■ **EXERCISE OBJECTIVE**
Copy every row below word for word, leaving the pictures out of your answer.
>> Begin DATASET RECORDS
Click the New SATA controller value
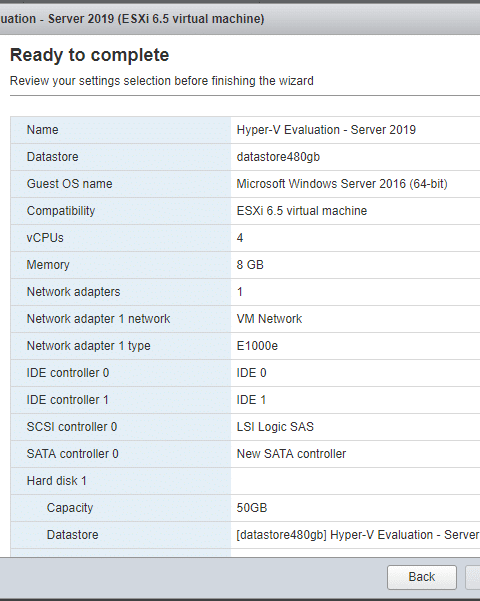 click(291, 454)
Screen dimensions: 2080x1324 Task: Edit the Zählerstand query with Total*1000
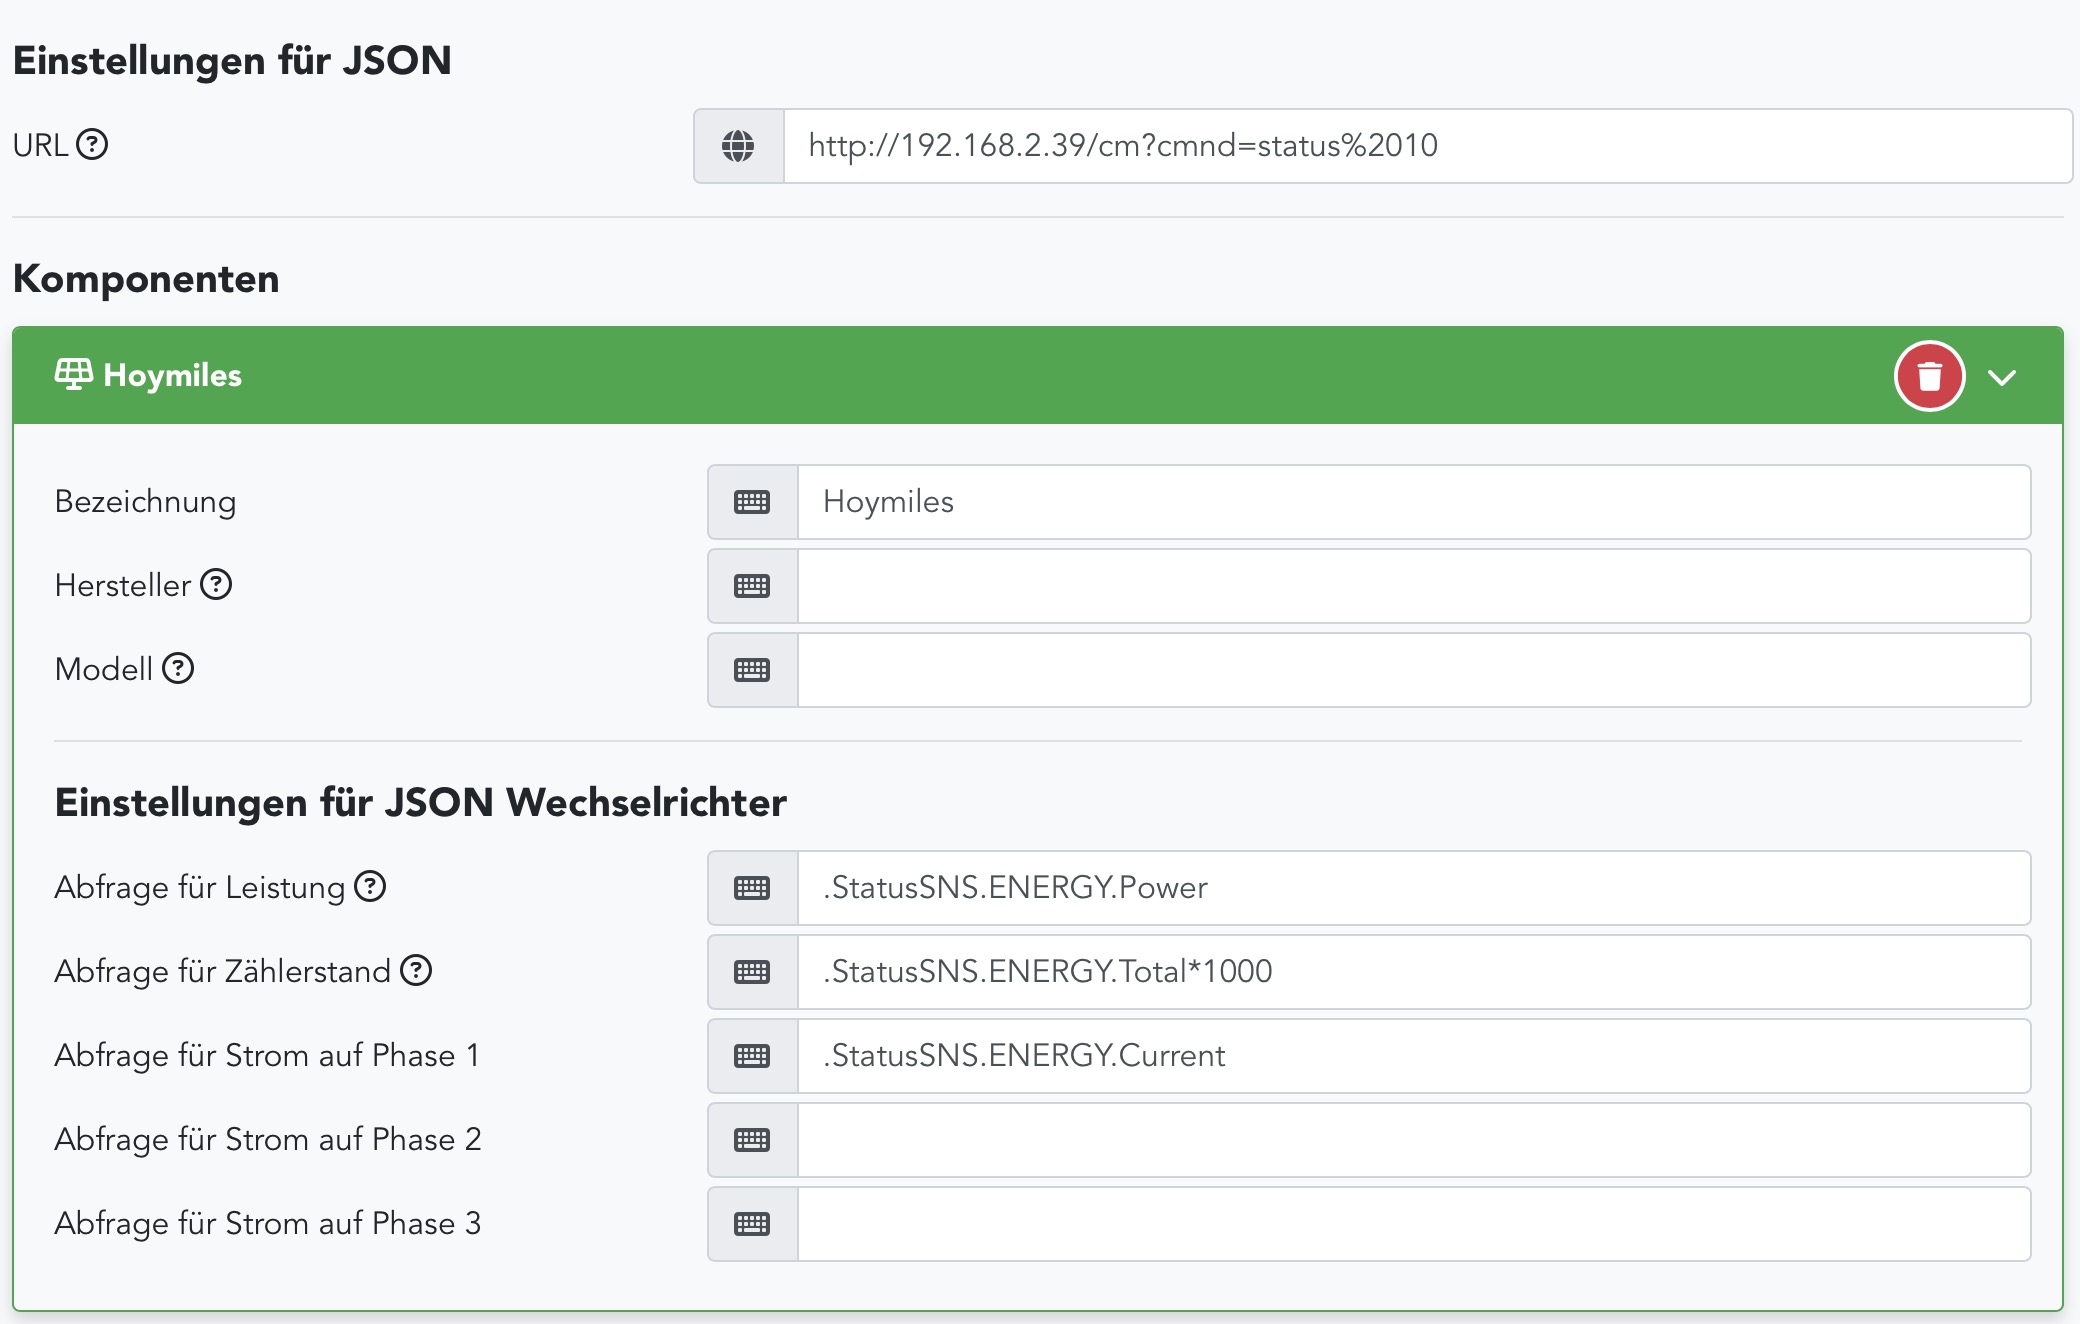(1412, 972)
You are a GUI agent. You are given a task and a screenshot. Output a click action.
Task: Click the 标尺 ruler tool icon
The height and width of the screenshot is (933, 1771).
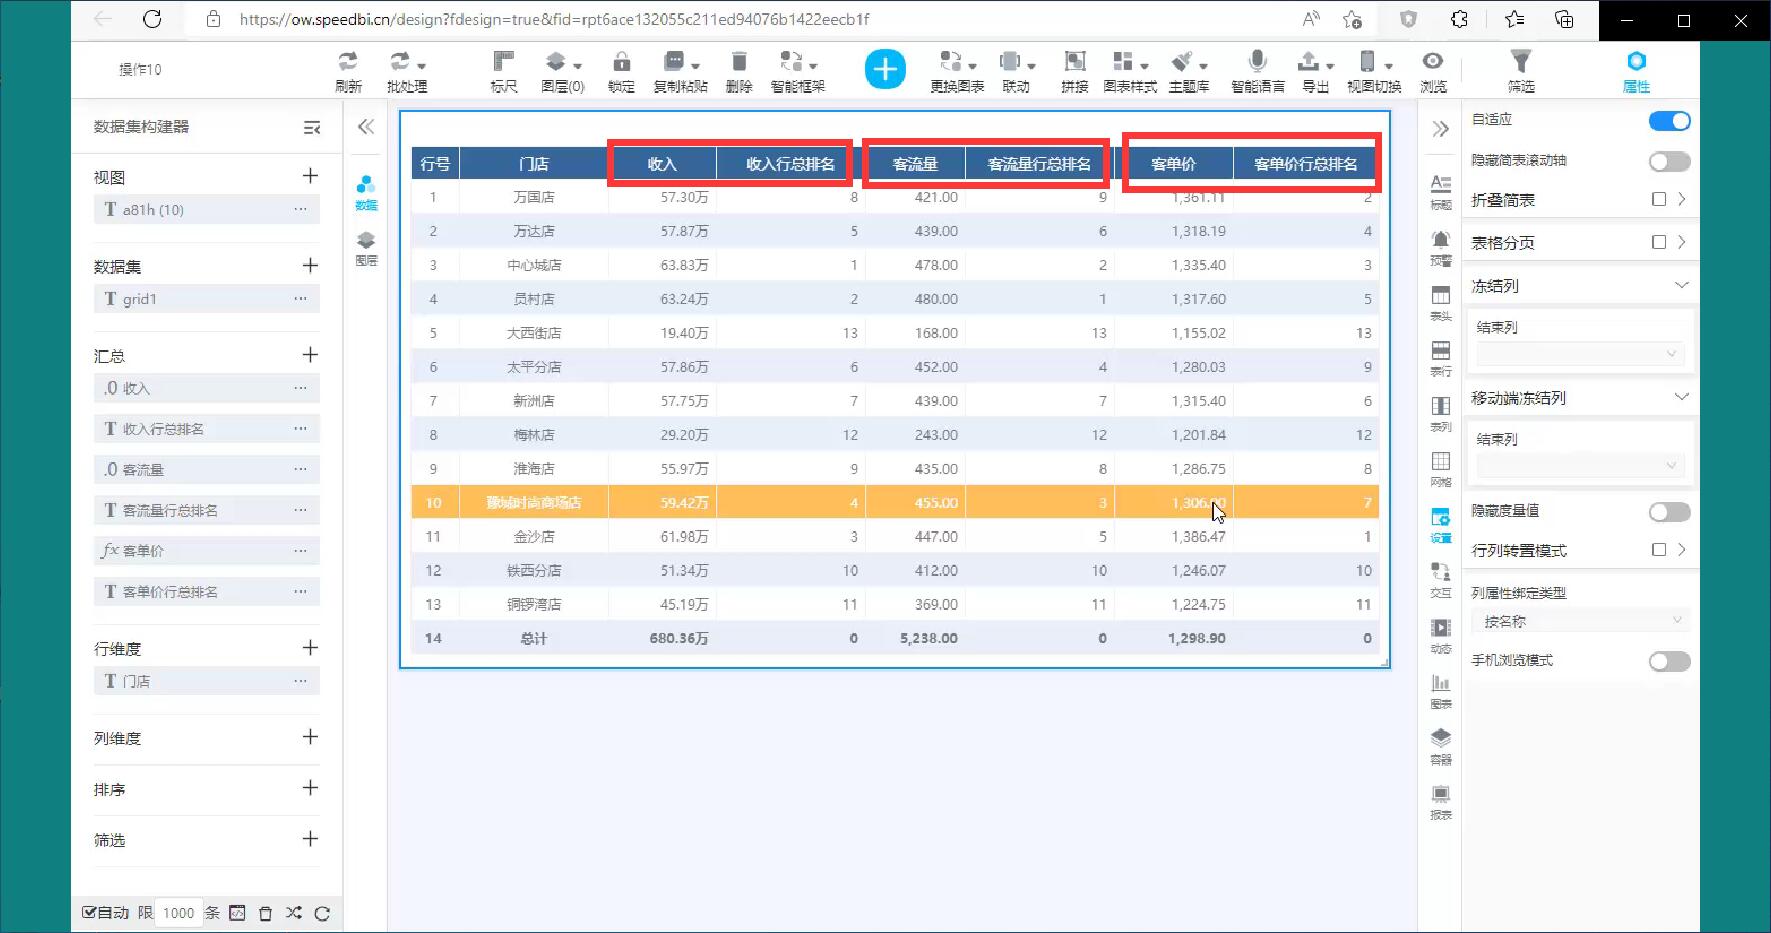[504, 62]
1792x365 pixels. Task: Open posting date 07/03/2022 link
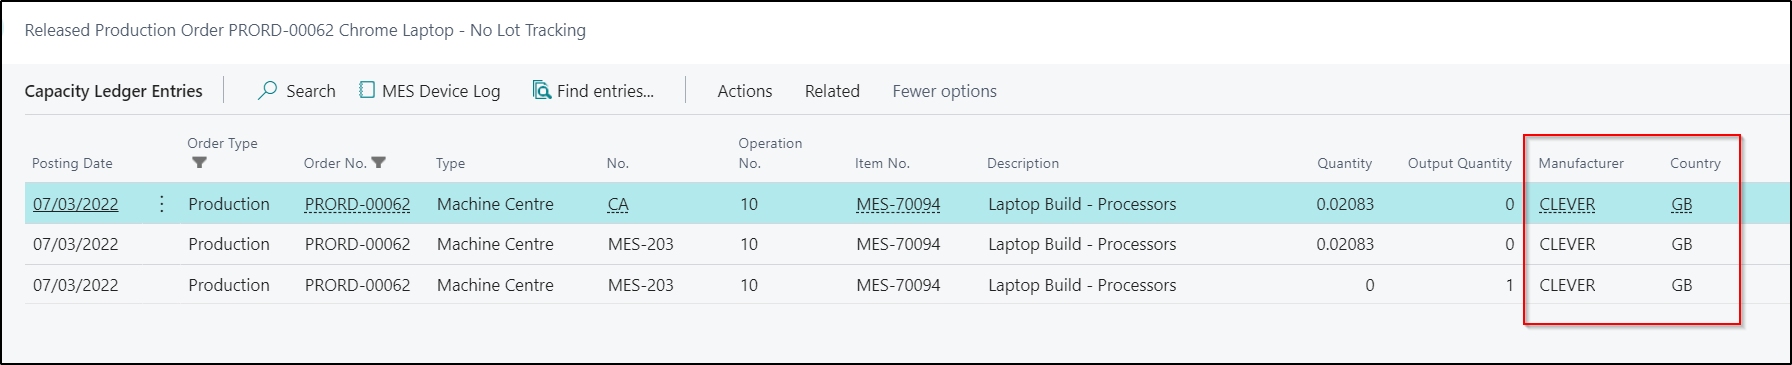[x=75, y=204]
>> End DATASET RECORDS
■ **SOLUTION TO THIS EXERCISE**
Click the New SATA controller value
 click(291, 454)
Screen dimensions: 2080x1324 Task: Edit the Zählerstand query with Total*1000
(1412, 972)
You are a GUI agent. You are given a task and a screenshot. Output a click action.
Task: Click the 标尺 ruler tool icon
The height and width of the screenshot is (933, 1771).
[504, 62]
1792x365 pixels. Task: Open posting date 07/03/2022 link
[x=75, y=204]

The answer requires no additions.